THE PROBLEM
Reproduce the following lines without any changes.

Item coordinate data
+--

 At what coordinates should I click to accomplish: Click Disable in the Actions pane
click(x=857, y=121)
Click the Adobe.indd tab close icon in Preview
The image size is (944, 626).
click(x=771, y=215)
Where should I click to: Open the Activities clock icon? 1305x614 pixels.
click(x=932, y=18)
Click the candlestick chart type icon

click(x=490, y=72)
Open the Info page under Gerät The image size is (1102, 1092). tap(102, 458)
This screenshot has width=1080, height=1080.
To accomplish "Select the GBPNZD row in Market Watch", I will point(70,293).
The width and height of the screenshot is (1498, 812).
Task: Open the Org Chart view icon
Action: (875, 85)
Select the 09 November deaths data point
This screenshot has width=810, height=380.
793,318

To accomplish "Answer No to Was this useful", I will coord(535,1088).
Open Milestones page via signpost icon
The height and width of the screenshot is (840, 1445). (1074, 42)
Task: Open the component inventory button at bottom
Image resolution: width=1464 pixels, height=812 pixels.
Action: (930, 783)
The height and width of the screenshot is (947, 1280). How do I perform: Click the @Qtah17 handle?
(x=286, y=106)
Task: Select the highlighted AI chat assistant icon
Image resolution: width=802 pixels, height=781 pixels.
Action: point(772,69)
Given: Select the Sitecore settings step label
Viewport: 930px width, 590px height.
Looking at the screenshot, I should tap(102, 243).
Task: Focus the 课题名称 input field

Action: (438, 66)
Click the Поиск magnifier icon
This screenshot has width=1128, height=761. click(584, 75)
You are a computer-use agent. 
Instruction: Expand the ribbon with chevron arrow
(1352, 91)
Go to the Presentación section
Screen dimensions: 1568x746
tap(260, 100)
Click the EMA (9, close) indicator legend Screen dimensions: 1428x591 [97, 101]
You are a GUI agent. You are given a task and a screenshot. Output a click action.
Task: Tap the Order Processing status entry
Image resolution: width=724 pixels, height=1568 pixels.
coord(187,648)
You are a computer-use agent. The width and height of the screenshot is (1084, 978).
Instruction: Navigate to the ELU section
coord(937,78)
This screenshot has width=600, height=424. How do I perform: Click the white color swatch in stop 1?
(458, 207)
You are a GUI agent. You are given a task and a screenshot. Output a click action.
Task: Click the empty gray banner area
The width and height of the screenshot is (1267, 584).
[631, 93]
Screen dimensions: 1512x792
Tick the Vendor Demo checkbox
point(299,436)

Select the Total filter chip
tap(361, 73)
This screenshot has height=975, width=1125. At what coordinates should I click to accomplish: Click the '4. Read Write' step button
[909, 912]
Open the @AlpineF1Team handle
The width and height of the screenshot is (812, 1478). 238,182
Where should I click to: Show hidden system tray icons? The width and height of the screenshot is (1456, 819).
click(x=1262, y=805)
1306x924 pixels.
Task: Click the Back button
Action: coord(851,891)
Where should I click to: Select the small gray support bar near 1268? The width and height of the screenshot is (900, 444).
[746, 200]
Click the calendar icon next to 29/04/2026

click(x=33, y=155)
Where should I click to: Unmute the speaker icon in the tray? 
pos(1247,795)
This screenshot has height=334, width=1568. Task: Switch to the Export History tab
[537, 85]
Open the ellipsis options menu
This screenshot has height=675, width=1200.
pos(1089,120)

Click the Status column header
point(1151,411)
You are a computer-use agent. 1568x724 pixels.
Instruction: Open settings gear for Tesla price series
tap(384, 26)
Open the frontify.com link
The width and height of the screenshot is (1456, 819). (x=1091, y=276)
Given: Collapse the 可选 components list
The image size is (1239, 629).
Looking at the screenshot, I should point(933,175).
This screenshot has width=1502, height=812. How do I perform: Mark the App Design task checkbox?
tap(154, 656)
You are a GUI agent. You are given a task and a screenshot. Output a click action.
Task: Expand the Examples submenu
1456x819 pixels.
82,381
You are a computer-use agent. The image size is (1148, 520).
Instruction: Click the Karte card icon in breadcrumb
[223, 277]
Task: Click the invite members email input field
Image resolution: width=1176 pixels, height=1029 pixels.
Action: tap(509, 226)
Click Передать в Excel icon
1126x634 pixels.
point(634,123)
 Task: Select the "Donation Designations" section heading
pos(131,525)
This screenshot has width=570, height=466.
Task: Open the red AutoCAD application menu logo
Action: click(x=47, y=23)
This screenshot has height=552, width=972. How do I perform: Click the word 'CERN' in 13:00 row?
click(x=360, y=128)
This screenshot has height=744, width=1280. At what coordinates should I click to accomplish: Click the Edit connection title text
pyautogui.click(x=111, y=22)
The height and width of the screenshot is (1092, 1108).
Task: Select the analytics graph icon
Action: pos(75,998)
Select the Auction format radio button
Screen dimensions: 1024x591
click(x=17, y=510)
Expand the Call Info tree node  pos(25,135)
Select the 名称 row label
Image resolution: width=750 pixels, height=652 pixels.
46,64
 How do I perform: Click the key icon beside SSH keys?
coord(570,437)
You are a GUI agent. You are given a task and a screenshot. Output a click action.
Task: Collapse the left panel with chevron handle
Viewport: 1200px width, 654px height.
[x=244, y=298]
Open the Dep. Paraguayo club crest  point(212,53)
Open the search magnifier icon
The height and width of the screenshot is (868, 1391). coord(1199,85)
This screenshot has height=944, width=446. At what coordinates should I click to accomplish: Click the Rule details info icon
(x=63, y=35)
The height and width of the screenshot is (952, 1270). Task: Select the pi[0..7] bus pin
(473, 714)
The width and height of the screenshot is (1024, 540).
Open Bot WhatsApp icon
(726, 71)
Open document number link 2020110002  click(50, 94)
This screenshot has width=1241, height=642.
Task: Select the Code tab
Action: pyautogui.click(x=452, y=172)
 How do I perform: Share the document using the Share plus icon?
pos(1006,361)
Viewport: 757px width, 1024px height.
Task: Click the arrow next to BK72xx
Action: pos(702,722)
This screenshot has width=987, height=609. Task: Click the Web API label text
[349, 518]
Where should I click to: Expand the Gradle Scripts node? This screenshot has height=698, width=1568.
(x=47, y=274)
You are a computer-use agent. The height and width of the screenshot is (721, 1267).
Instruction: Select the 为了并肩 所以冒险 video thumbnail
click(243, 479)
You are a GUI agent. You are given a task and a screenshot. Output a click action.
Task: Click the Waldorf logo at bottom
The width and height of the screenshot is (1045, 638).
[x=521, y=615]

+--

RESPONSE TO THE EXERCISE
 At what coordinates should I click to accomplish: Click Disable in the Actions pane
click(x=857, y=121)
Click the Adobe.indd tab close icon in Preview
The image size is (944, 626).
click(x=771, y=215)
Where should I click to: Open the Activities clock icon? 1305x614 pixels.
click(x=932, y=18)
Click the candlestick chart type icon

click(x=490, y=72)
Open the Info page under Gerät The image size is (1102, 1092). tap(102, 458)
This screenshot has width=1080, height=1080.
To accomplish "Select the GBPNZD row in Market Watch", I will point(70,293).
The width and height of the screenshot is (1498, 812).
Task: Open the Org Chart view icon
Action: (875, 85)
Select the 09 November deaths data point
This screenshot has width=810, height=380.
793,318

To accomplish "Answer No to Was this useful", I will coord(535,1088).
Open Milestones page via signpost icon
The height and width of the screenshot is (840, 1445). (1074, 42)
Task: Open the component inventory button at bottom
Image resolution: width=1464 pixels, height=812 pixels.
Action: (930, 783)
The height and width of the screenshot is (947, 1280). How do I perform: Click the @Qtah17 handle?
(x=286, y=106)
Task: Select the highlighted AI chat assistant icon
Image resolution: width=802 pixels, height=781 pixels.
Action: point(772,69)
Given: Select the Sitecore settings step label
Viewport: 930px width, 590px height.
Looking at the screenshot, I should tap(102, 243).
Task: Focus the 课题名称 input field

Action: (438, 66)
Click the Поиск magnifier icon
This screenshot has width=1128, height=761. click(584, 75)
You are a computer-use agent. 
Instruction: Expand the ribbon with chevron arrow
(1352, 91)
Go to the Presentación section
Screen dimensions: 1568x746
tap(260, 100)
Click the EMA (9, close) indicator legend Screen dimensions: 1428x591 [97, 101]
You are a GUI agent. You are given a task and a screenshot. Output a click action.
Task: Tap the Order Processing status entry
Image resolution: width=724 pixels, height=1568 pixels.
coord(187,648)
You are a computer-use agent. The width and height of the screenshot is (1084, 978).
Instruction: Navigate to the ELU section
coord(937,78)
This screenshot has width=600, height=424. How do I perform: Click the white color swatch in stop 1?
(458, 207)
You are a GUI agent. You are given a task and a screenshot. Output a click action.
Task: Click the empty gray banner area
The width and height of the screenshot is (1267, 584).
[631, 93]
Screen dimensions: 1512x792
Tick the Vendor Demo checkbox
point(299,436)

Select the Total filter chip
tap(361, 73)
This screenshot has height=975, width=1125. At what coordinates should I click to accomplish: Click the '4. Read Write' step button
[909, 912]
Open the @AlpineF1Team handle
The width and height of the screenshot is (812, 1478). 238,182
Where should I click to: Show hidden system tray icons? The width and height of the screenshot is (1456, 819).
click(x=1262, y=805)
1306x924 pixels.
Task: Click the Back button
Action: coord(851,891)
Where should I click to: Select the small gray support bar near 1268? The width and height of the screenshot is (900, 444).
[746, 200]
Click the calendar icon next to 29/04/2026

click(x=33, y=155)
Where should I click to: Unmute the speaker icon in the tray? 
pos(1247,795)
This screenshot has height=334, width=1568. Task: Switch to the Export History tab
[537, 85]
Open the ellipsis options menu
This screenshot has height=675, width=1200.
pos(1089,120)

Click the Status column header
point(1151,411)
You are a computer-use agent. 1568x724 pixels.
Instruction: Open settings gear for Tesla price series
tap(384, 26)
Open the frontify.com link
The width and height of the screenshot is (1456, 819). (x=1091, y=276)
Given: Collapse the 可选 components list
The image size is (1239, 629).
Looking at the screenshot, I should point(933,175).
This screenshot has width=1502, height=812. How do I perform: Mark the App Design task checkbox?
tap(154, 656)
You are a GUI agent. You are given a task and a screenshot. Output a click action.
Task: Expand the Examples submenu
1456x819 pixels.
82,381
You are a computer-use agent. The image size is (1148, 520).
Instruction: Click the Karte card icon in breadcrumb
[223, 277]
Task: Click the invite members email input field
Image resolution: width=1176 pixels, height=1029 pixels.
Action: tap(509, 226)
Click Передать в Excel icon
1126x634 pixels.
point(634,123)
 Task: Select the "Donation Designations" section heading
pos(131,525)
This screenshot has width=570, height=466.
Task: Open the red AutoCAD application menu logo
Action: click(x=47, y=23)
This screenshot has height=552, width=972. How do I perform: Click the word 'CERN' in 13:00 row?
click(x=360, y=128)
This screenshot has height=744, width=1280. At what coordinates should I click to accomplish: Click the Edit connection title text
pyautogui.click(x=111, y=22)
The height and width of the screenshot is (1092, 1108).
Task: Select the analytics graph icon
Action: pos(75,998)
Select the Auction format radio button
Screen dimensions: 1024x591
click(x=17, y=510)
Expand the Call Info tree node  pos(25,135)
Select the 名称 row label
Image resolution: width=750 pixels, height=652 pixels.
46,64
 How do I perform: Click the key icon beside SSH keys?
coord(570,437)
You are a GUI agent. You are given a task and a screenshot. Output a click action.
Task: Collapse the left panel with chevron handle
Viewport: 1200px width, 654px height.
[x=244, y=298]
Open the Dep. Paraguayo club crest  point(212,53)
Open the search magnifier icon
The height and width of the screenshot is (868, 1391). coord(1199,85)
This screenshot has height=944, width=446. At what coordinates should I click to accomplish: Click the Rule details info icon
(x=63, y=35)
The height and width of the screenshot is (952, 1270). Task: Select the pi[0..7] bus pin
(473, 714)
The width and height of the screenshot is (1024, 540).
Open Bot WhatsApp icon
(726, 71)
Open document number link 2020110002  click(50, 94)
This screenshot has width=1241, height=642.
Task: Select the Code tab
Action: pyautogui.click(x=452, y=172)
 How do I perform: Share the document using the Share plus icon?
pos(1006,361)
Viewport: 757px width, 1024px height.
Task: Click the arrow next to BK72xx
Action: pos(702,722)
This screenshot has width=987, height=609. Task: Click the Web API label text
[349, 518]
Where should I click to: Expand the Gradle Scripts node? This screenshot has height=698, width=1568.
(x=47, y=274)
You are a computer-use agent. The height and width of the screenshot is (721, 1267).
Instruction: Select the 为了并肩 所以冒险 video thumbnail
click(243, 479)
You are a GUI agent. You are given a task and a screenshot. Output a click action.
Task: Click the Waldorf logo at bottom
The width and height of the screenshot is (1045, 638).
[x=521, y=615]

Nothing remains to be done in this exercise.